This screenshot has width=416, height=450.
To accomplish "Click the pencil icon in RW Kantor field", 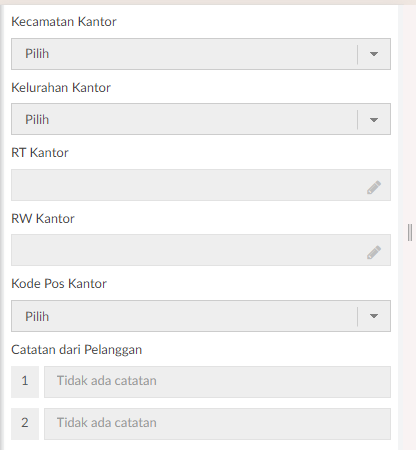I will pyautogui.click(x=374, y=252).
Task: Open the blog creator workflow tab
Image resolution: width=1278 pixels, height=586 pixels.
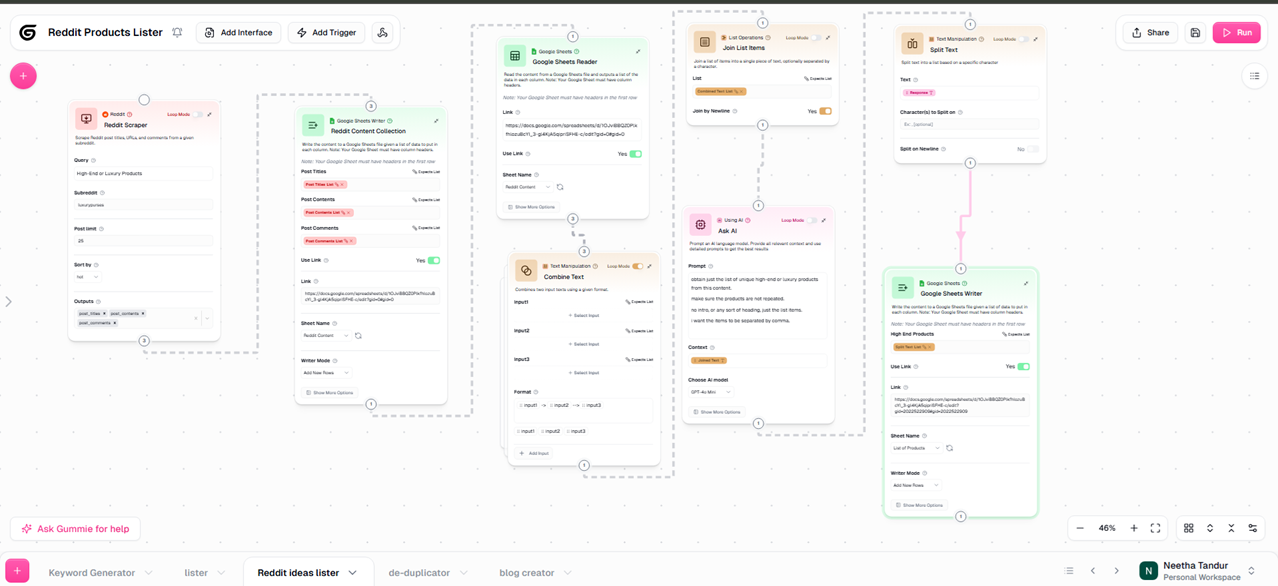Action: click(x=526, y=572)
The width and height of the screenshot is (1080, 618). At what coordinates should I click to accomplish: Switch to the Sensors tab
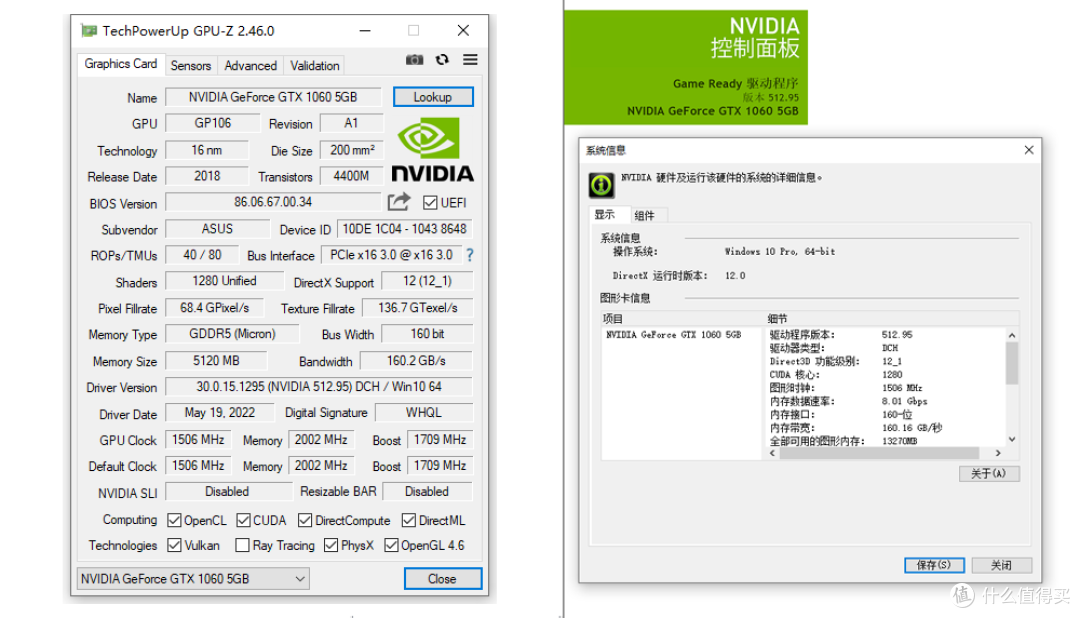click(190, 64)
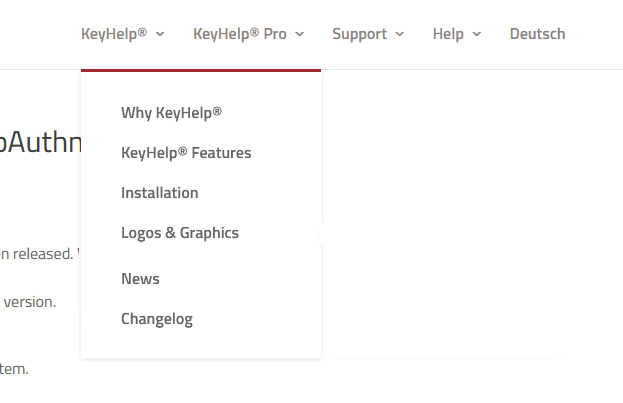Click the word 'version.' in the article
Screen dimensions: 623x403
[x=30, y=301]
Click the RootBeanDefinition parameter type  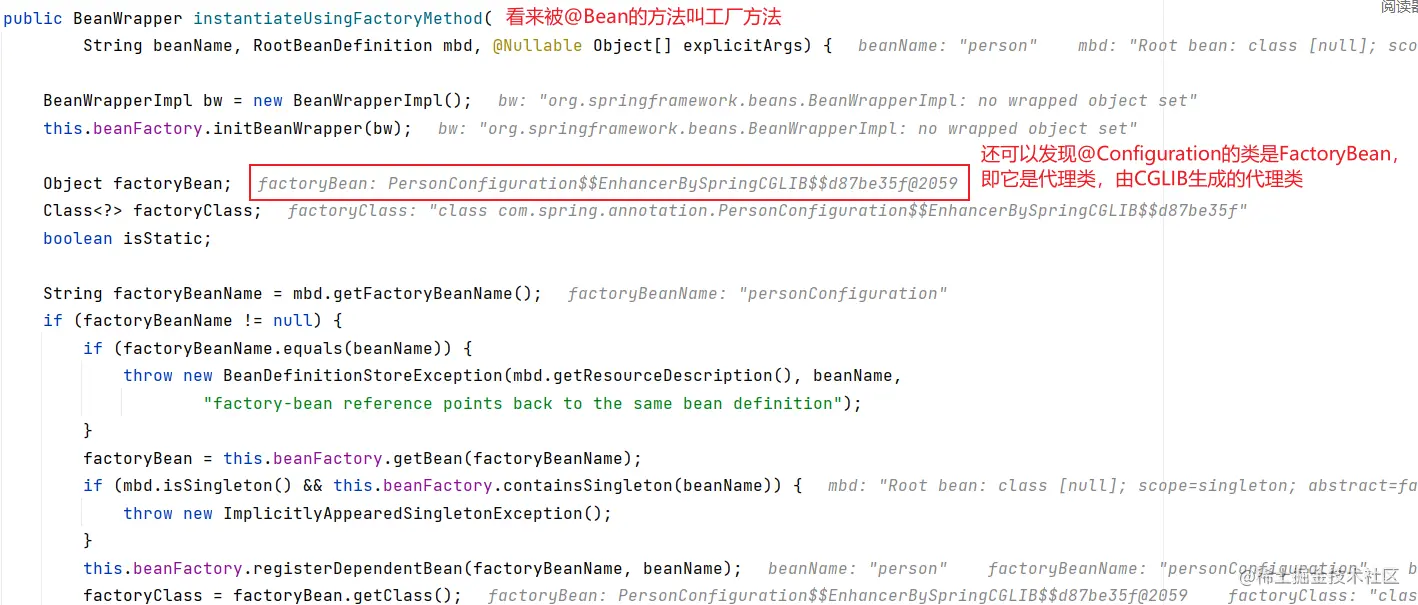coord(342,46)
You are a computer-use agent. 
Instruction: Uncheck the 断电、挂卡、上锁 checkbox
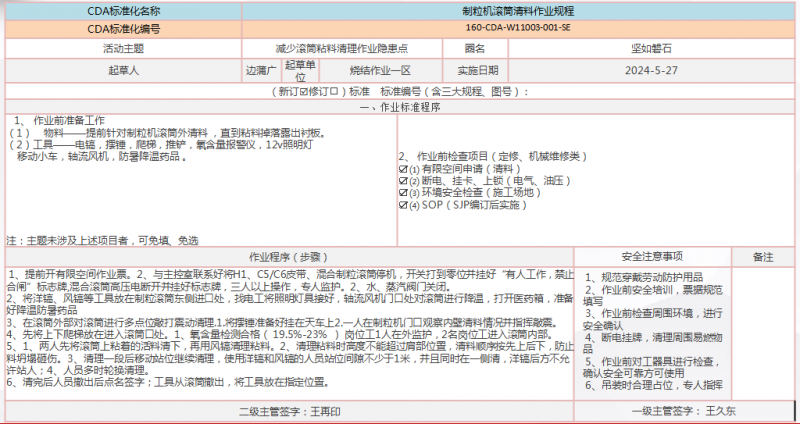[x=403, y=181]
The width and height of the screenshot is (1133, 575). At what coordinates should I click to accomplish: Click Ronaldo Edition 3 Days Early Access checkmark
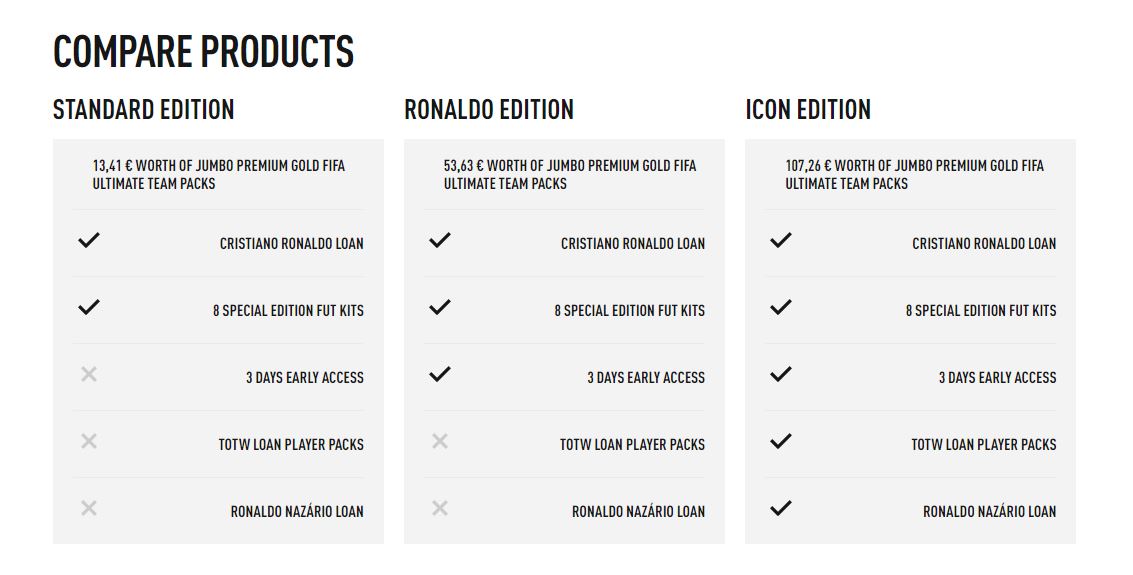[x=440, y=375]
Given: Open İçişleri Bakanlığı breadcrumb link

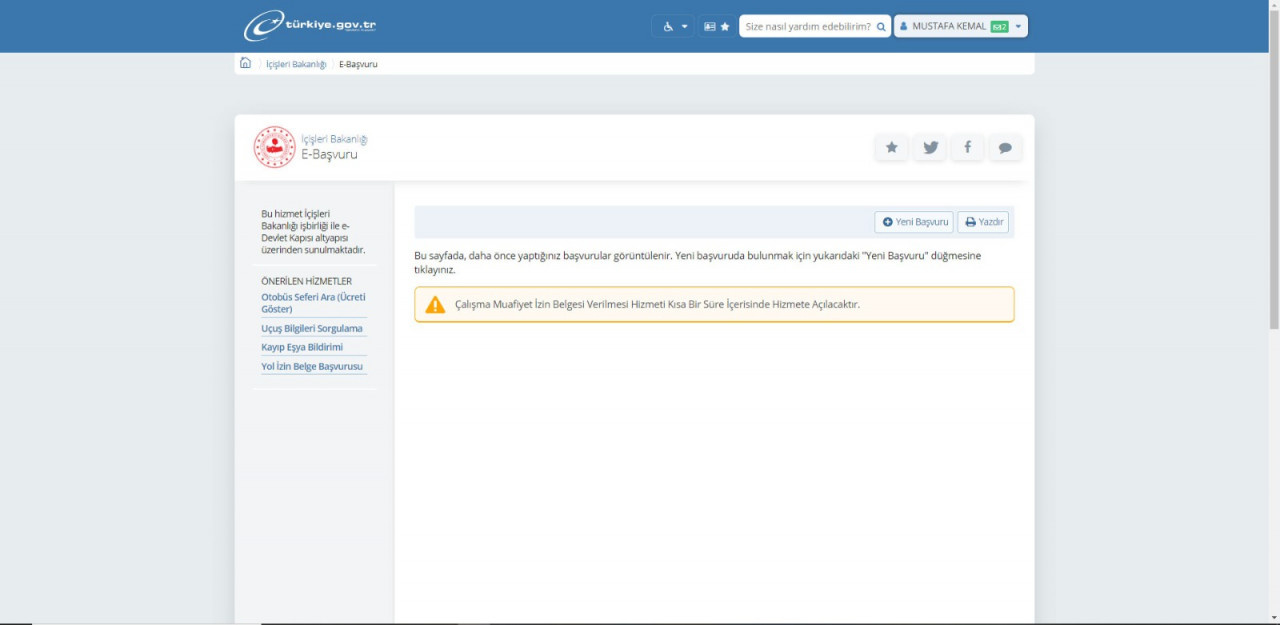Looking at the screenshot, I should coord(296,64).
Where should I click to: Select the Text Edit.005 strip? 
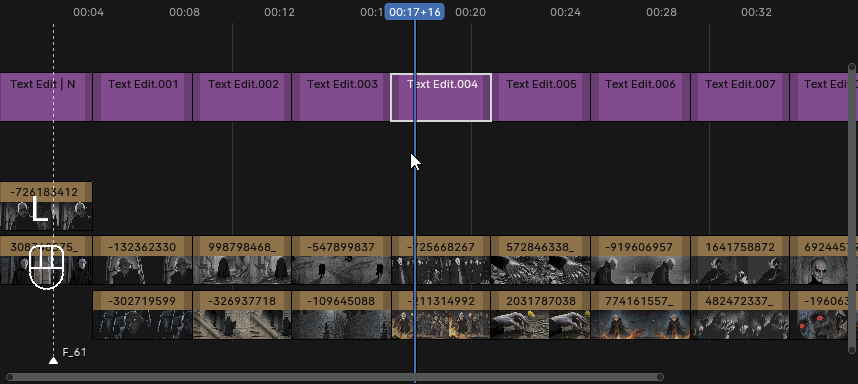[x=541, y=97]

· · · · ·

◆ Work required:
Extract word for word every line from the line that contains "You are a computer-use agent." to the final line of the data, both included, and nothing else; skip the pictures.

◆ Your solution:
You are a computer-use agent. 
Instruction: Uncheck the 断电、挂卡、上锁 checkbox
[x=403, y=181]
The width and height of the screenshot is (1133, 575). At what coordinates should I click to accomplish: Click Ronaldo Edition 3 Days Early Access checkmark
[x=440, y=375]
Given: Open İçişleri Bakanlığı breadcrumb link

Looking at the screenshot, I should coord(296,64).
Where should I click to: Select the Text Edit.005 strip? 
[x=541, y=97]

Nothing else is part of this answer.